Could you put the lines of the records, from the very first one through the line containing "Action: [407, 718]", into a numbered list with blank lines left out?

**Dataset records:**
^^^^

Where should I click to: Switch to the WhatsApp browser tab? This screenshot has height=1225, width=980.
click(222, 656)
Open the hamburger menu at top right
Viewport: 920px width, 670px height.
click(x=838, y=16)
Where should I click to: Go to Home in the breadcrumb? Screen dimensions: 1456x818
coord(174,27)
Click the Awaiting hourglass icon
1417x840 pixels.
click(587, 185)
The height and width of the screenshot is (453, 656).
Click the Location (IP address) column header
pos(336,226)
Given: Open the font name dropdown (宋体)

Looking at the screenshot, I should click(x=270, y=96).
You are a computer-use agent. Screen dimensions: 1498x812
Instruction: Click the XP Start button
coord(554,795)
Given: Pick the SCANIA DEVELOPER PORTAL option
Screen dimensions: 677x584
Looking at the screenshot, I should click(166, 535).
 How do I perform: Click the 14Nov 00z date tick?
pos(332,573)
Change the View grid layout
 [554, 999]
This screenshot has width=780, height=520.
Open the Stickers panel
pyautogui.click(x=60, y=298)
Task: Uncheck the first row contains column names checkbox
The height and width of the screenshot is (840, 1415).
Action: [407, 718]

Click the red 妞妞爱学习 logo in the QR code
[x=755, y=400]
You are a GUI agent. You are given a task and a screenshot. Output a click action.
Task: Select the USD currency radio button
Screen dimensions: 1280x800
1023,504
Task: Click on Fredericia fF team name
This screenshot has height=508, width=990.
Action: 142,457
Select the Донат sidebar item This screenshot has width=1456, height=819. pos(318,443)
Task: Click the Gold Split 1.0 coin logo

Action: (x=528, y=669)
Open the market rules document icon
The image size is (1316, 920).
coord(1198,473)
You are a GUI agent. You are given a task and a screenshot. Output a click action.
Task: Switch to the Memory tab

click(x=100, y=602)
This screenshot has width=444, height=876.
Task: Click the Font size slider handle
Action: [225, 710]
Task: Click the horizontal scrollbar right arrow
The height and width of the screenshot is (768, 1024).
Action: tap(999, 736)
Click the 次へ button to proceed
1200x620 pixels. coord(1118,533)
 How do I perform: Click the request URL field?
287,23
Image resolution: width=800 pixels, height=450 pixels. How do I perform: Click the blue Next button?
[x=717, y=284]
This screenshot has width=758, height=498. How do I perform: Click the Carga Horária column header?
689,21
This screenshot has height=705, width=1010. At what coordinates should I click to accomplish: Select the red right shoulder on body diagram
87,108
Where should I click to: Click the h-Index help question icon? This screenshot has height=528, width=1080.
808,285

^^^^

**COMPLETE ANSWER:**
1. Where should I click to: Switch to the WhatsApp browser tab? This screenshot has height=1225, width=980.
2. click(222, 656)
3. Open the hamburger menu at top right
4. Viewport: 920px width, 670px height.
5. click(x=838, y=16)
6. Where should I click to: Go to Home in the breadcrumb? Screen dimensions: 1456x818
7. coord(174,27)
8. Click the Awaiting hourglass icon
9. 1417x840 pixels.
10. click(587, 185)
11. The height and width of the screenshot is (453, 656).
12. Click the Location (IP address) column header
13. pos(336,226)
14. Given: Open the font name dropdown (宋体)
15. Looking at the screenshot, I should click(x=270, y=96).
16. You are a computer-use agent. Screen dimensions: 1498x812
17. Instruction: Click the XP Start button
18. coord(554,795)
19. Given: Pick the SCANIA DEVELOPER PORTAL option
20. Screen dimensions: 677x584
21. Looking at the screenshot, I should click(166, 535).
22.  How do I perform: Click the 14Nov 00z date tick?
23. pos(332,573)
24. Change the View grid layout
25.  [554, 999]
26. This screenshot has width=780, height=520.
27. Open the Stickers panel
28. pyautogui.click(x=60, y=298)
29. Task: Uncheck the first row contains column names checkbox
30. The height and width of the screenshot is (840, 1415).
31. Action: [407, 718]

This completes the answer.